Duke Energy’s Managing Director of Cybersecurity Hafid Elabdellaoui said the utility welcomes the “opportunity for intelligence sharing, especially when the information comes from government agencies who have extensive knowledge of threats and potential threats within U.S. borders and around the world.”

Gartner analyst Avivah Litan called the government’s plan to share supply-chain threat reports “a really important initiative.”

“This is one area that the federal government pays attention to while private industry generally does not,” she added. “Many of the threats to the U.S. supply chain are perpetrated by nation-states like China and Russia who use weaknesses and vulnerabilities in the supply chain to infiltrate U.S. infrastructure and systems.”

She said private companies typically focus on preventing and detecting known attacks that started long ago, but not on pre-empting them. “It’s a very good thing for U.S. intelligence agencies to bring information that can pre-empt attacks. This is probably one of the most useful activities our government can engage in to help protect U.S. infrastructure.”

Litan said only a handful of security companies focus on pre-empting attacks by finding criminal perpetrators and then uncovering how they act well before they strike. “This is the first initiative I have heard of that specifically targets U.S. supply chains across the board with the same intent,” she added.
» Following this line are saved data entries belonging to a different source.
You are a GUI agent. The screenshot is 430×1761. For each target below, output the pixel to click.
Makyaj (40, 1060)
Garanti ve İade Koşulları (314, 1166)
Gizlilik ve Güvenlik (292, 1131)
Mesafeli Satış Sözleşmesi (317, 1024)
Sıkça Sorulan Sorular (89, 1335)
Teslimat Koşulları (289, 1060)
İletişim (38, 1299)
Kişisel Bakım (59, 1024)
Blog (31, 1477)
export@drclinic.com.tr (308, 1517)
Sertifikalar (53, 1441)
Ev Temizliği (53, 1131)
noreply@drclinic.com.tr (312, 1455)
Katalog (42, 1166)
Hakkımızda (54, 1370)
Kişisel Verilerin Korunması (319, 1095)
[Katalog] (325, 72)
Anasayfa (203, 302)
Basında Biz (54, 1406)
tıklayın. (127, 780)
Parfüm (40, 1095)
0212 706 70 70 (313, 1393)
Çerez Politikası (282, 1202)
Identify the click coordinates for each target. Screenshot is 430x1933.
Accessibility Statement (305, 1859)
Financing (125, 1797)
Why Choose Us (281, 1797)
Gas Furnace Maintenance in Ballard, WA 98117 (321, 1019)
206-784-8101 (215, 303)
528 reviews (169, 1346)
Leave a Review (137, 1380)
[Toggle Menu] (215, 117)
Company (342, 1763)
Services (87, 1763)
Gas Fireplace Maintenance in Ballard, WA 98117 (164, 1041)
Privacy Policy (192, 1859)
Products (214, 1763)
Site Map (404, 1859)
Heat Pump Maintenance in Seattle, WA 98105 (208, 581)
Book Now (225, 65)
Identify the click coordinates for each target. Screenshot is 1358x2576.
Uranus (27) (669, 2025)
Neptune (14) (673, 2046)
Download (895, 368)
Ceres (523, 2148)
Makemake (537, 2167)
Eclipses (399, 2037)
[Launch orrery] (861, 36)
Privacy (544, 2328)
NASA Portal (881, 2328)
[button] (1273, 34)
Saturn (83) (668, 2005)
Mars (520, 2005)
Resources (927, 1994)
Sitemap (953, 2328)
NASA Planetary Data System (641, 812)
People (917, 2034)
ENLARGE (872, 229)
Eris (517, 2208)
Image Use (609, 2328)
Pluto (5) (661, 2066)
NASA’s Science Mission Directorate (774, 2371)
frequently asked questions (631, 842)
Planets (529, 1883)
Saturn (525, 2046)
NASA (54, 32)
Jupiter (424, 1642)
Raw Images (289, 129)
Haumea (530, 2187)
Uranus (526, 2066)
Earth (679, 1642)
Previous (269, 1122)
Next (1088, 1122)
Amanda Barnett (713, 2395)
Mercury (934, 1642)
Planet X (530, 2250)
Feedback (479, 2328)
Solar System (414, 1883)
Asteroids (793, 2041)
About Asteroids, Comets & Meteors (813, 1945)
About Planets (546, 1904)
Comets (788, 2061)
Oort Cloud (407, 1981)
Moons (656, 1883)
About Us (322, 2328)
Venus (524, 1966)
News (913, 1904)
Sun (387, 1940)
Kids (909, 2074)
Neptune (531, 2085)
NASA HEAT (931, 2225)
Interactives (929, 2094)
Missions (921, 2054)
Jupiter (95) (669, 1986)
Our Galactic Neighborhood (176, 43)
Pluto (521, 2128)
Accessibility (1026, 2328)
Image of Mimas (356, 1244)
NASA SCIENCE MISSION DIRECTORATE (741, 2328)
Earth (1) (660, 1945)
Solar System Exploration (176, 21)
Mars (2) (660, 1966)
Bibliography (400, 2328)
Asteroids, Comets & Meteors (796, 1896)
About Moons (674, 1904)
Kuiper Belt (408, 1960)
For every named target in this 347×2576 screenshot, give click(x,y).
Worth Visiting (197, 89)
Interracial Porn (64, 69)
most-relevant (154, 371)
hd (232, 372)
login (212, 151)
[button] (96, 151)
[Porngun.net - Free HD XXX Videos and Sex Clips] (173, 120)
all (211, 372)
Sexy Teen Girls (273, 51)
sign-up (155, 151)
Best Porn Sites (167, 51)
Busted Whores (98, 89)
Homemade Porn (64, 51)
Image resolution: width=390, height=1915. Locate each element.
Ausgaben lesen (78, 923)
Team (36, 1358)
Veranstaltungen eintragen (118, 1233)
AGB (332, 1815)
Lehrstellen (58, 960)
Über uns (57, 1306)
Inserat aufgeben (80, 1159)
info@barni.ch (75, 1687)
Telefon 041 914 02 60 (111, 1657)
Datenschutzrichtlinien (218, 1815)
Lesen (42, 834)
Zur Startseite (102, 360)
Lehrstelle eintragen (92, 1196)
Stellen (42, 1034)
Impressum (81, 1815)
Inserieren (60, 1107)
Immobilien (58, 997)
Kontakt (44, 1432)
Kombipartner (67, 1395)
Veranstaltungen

U.S. intelligence officials are likely using data-mining tools to discover threats against supply chains in the darknet. By contrast, most threat intelligence companies don’t look for perpetrators and instead look for key words or IP addresses, malware or URLs that provide signatures, or they contribute to blacklists that can help private companies prevent attacks already started in another industry or another part of the world.

U.S. intelligence officers are also likely to use electronic surveillance techniques to focus on suspicious groups, then monitor what individuals in the groups are chatting, emailing or talking about, Litan said. “U.S. intelligence is more focused on the people and finding out the bad guys and government actors and accomplices, then seeing what they talk about and the traces they leave behind. They might be talking about infiltrating routers or polluting a manufacturing process.”